In Memoriam: Abdulaziz Abdulhussein Sachedina (1942–2025)

Abdulaziz Abdulhussein Sachedina

Abdulaziz Abdulhussein Sachedina, a prominent and sometimes contested voice in the academic study of Islam, died on Dec. 3, 2025. Over nearly five decades, he wrote on Islamic ethics, theology, political thought, and on interreligious engagement. He also spoke at HIU, then Hartford Seminary, in 2013 on the political theology of pluralism in Islam.

Born in 1942 to a Twelver Shia Khoja family in what is now Tanzania, Sachedina pursued an education that crossed linguistic, geographical, and intellectual boundaries. He earned bachelor’s degrees from Aligarh Muslim University in India and the University of Mashhad in Iran, where he studied with the religious reformist Ali Shariati and, apart from the university, undertook madrasa training. He completed his Ph.D. at the University of Toronto in 1976 under the supervision of Roger Mervyn Savory, a historian of the Safavid period.

Sachedina began his academic career at the University of Virginia in 1976 and eventually held the Frances Myers Ball Chair in Religious Studies. In 2012, he was appointed to the International Institute of Islamic Thought (IIIT) Chair in Islamic Studies at George Mason University. Over the course of his career, he also held visiting positions in Canada, the United States, Iran, and Jordan.

His published work combined close engagement with classical sources and an interest in contemporary ethical and political questions. Islamic Messianism: The Idea of Mahdi in Twelver Shiism (1981) presented an expanded version of his doctoral dissertation. The Just Ruler in Shiite Islam (1998) advanced a particular reconstruction of juristic authority in Imamite law. Some of the themes and positions in these writings for which he was sharply criticized were later echoed, in modified form, in the work of some scholars who had earlier challenged him. His translation of Grand Ayatollah Khoei’s al-Bayān fī tafsīr al-Qurʾān, published as Prolegomena to the Qur’an, made that text accessible to a broader Anglophone readership. In The Islamic Roots of Democratic Pluralism (2000) and Islamic Biomedical Ethics (2009), he brought classical categories into conversation with contemporary debates in political theory and applied ethics.

● **TASK LIST**:
**a)** Summarize the memorial notice in two sentences.
**b)** According to the memorial notice, who supervised Sachedina's Ph.D. at the University of Toronto?
**c)** From the memorial notice, extract the part that opens with the words containing "In Memoriam: Abdulaziz" and closes with "pluralism in Islam.", reproducing its wording without change.

● **RECORDS SUPPLIED**:

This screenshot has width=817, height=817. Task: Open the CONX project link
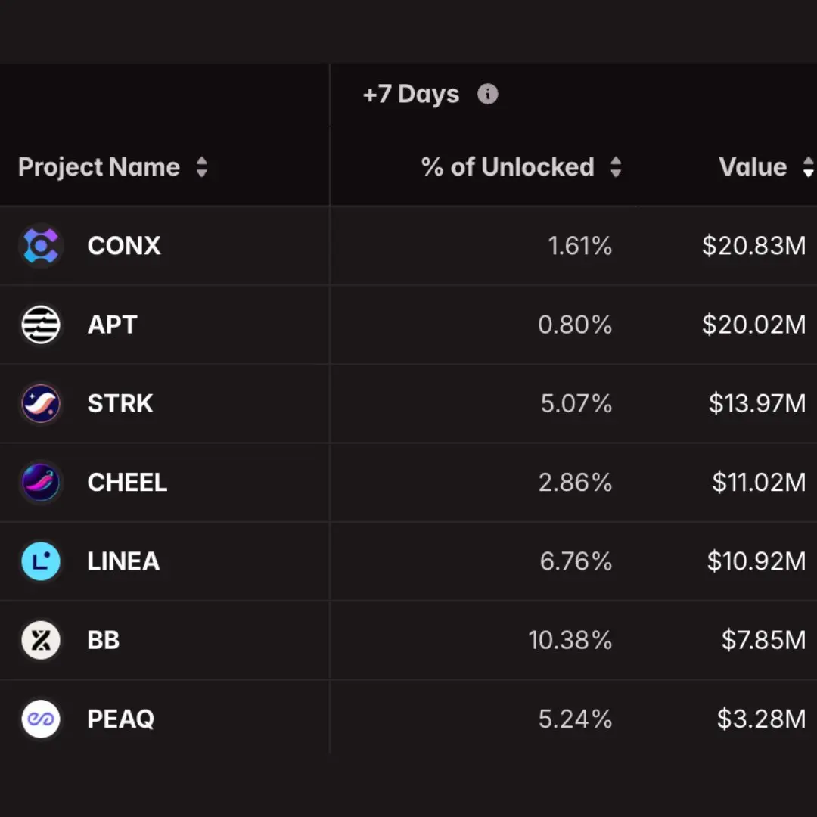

---

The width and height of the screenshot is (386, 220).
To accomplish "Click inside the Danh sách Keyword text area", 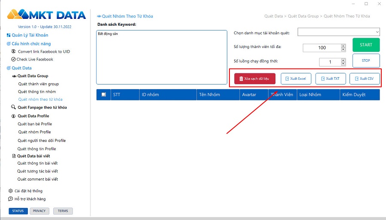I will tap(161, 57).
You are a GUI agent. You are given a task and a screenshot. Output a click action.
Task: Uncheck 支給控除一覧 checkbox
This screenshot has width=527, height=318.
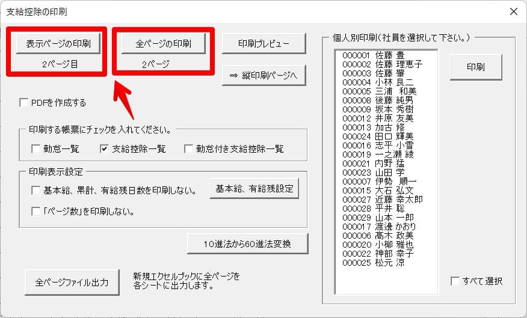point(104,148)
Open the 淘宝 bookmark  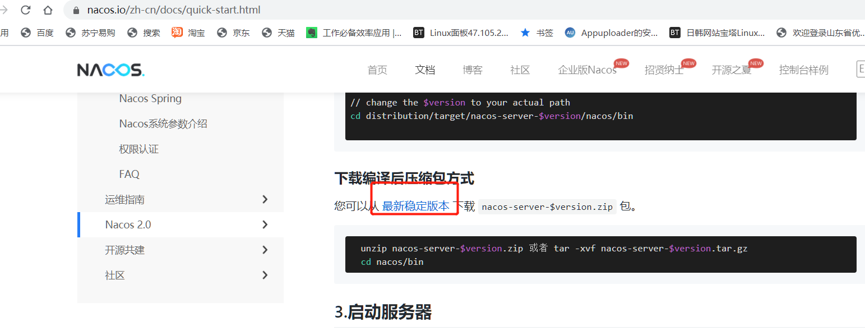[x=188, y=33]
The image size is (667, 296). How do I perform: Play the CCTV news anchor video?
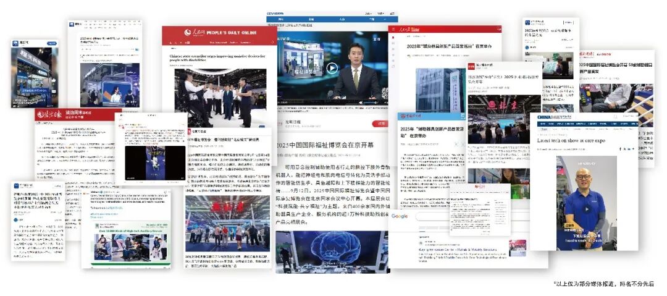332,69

...

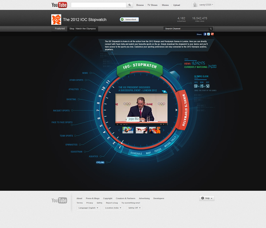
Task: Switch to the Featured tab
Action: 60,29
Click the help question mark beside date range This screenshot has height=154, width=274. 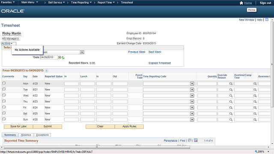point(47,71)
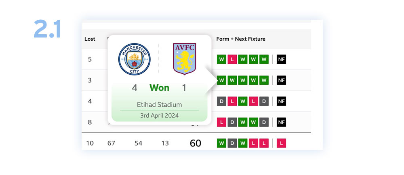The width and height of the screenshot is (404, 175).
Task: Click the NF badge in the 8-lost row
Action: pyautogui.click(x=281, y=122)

● **OUTPUTS IN ORDER**:
**a)** Abdulaziz Abdulhussein Sachedina, born in 1942 to a Twelver Shia Khoja family in what is now Tanzania, was a prominent and sometimes contested voice in the academic study of Islam who died on Dec. 3, 2025, after nearly five decades of writing on Islamic ethics, theology, political thought, and interreligious engagement. Educated in India, Iran, and at the University of Toronto, he held chairs at the University of Virginia and George Mason University, and his published work combined close engagement with classical sources with an interest in contemporary ethical and political questions.

**b)** Roger Mervyn Savory, a historian of the Safavid period.

**c)**
In Memoriam: Abdulaziz Abdulhussein Sachedina (1942–2025)

Abdulaziz Abdulhussein Sachedina

Abdulaziz Abdulhussein Sachedina, a prominent and sometimes contested voice in the academic study of Islam, died on Dec. 3, 2025. Over nearly five decades, he wrote on Islamic ethics, theology, political thought, and on interreligious engagement. He also spoke at HIU, then Hartford Seminary, in 2013 on the political theology of pluralism in Islam.